Disaster strikes mid-flight, however, when the plane begins a deadly nosedive due to a mechanical failure – the plane crashing into a collision course that would surely have killed all 102 passengers if not for Whip’s impeccable flyboy skills. Whip remains cool, calm and collected and pulls off an incredible emergency landing by inverting the plane completely – something only very few pilots could have managed. As a result, only six souls were lost.

Back on the ground, battered but essentially unharmed, Whip finds himself the subject of an investigation by the NTSB – a troubling development, considering the empty vodka bottles and a post-crash toxicology report.

Enter Whittaker’s union rep (Bruce Greenwood) and lawyer (Don Cheadle) – the only individuals standing between Whip and some serious jail time.

Stories about alcoholism can only end one of two ways however: The guy is either going to have an epiphany and come clean, or something bad is going to happen.
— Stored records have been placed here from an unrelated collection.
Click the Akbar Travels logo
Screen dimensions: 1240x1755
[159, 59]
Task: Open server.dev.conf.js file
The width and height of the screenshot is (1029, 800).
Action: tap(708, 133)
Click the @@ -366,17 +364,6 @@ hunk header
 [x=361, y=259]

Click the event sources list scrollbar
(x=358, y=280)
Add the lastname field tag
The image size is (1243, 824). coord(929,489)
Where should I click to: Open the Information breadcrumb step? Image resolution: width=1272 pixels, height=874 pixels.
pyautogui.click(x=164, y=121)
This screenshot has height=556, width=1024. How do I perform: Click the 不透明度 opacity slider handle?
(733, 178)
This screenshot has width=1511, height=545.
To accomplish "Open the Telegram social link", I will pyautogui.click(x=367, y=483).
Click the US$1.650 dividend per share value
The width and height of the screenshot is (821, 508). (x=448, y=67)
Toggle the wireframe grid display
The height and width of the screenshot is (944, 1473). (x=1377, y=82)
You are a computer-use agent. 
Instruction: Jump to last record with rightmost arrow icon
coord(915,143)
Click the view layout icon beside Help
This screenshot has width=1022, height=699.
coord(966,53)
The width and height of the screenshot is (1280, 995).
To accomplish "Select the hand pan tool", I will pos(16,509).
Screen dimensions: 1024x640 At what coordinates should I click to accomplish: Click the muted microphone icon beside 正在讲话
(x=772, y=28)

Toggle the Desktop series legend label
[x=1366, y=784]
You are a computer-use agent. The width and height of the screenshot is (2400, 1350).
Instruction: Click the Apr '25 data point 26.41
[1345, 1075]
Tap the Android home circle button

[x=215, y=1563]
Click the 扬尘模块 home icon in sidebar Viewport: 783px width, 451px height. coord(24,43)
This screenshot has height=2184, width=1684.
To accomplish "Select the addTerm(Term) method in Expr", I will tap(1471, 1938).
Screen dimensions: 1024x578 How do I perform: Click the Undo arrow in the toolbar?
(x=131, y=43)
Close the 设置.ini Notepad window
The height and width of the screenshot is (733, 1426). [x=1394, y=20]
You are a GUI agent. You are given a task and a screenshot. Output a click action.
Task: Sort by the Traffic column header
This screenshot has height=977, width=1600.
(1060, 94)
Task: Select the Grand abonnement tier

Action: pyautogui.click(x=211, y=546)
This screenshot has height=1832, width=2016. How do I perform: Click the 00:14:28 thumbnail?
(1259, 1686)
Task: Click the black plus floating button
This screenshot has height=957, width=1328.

Zemeckis meanders through the story taking a bit too long to wrap up subplots dealing with Whip’s love interest (Kelly Reilly), an incredibly funny scene with John Goodman as Whip’s cocaine-supplier and a drawn out legal battle resulting in a public hearing where Whip must re-live the events of the crash.

While we never really delve into the reasons why Whip has given his life over to booze and drugs, Denzel’s stellar performance reminds us that whatever it is, it’s genuine. The movie belongs to him throughout – his performance so strong, so engaging, that it covers many of the story’s weaknesses.

When Whip defiantly insists that no one else could have crash-landed the broken plane, you believe it. Not because the movie’s story proves it, but because of the power of Washington’s performance: No one else could have played this difficult role so well.